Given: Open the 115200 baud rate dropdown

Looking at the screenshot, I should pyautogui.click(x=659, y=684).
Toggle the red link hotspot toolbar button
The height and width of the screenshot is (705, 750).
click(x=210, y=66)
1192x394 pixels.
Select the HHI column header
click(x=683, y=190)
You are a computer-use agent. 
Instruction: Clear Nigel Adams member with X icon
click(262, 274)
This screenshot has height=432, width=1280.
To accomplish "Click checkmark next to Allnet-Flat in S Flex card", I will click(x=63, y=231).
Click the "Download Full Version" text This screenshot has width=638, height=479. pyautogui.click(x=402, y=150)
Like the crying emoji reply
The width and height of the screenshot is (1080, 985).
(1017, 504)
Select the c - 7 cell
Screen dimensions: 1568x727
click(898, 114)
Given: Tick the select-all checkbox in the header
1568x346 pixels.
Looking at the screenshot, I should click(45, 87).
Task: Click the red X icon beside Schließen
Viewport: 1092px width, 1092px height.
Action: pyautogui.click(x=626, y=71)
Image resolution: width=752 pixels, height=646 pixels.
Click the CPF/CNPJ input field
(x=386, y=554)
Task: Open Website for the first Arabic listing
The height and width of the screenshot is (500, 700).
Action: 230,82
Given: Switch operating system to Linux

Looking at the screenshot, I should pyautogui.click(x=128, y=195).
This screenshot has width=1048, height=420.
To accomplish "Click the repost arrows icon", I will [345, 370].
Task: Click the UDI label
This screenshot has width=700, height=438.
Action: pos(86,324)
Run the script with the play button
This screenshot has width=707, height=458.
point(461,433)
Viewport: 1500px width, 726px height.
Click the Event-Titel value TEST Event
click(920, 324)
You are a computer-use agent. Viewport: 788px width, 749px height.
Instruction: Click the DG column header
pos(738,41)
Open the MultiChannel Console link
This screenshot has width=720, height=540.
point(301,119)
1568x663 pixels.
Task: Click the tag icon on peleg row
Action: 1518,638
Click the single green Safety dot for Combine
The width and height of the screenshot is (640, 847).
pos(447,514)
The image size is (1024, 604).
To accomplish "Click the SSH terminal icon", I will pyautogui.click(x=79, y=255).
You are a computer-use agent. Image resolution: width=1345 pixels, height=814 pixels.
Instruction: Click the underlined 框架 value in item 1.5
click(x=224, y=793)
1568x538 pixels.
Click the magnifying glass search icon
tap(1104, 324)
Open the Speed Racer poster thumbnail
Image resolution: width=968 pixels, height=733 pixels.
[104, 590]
□ □ □ □ □
Wherever the string "computer" is found in the listing above, copy the line that contains it.

The completed task —
You are a computer-use agent. 
You are a computer-use agent. Viewport: 788px width, 749px height.
You are a computer-use agent. Image resolution: width=1345 pixels, height=814 pixels.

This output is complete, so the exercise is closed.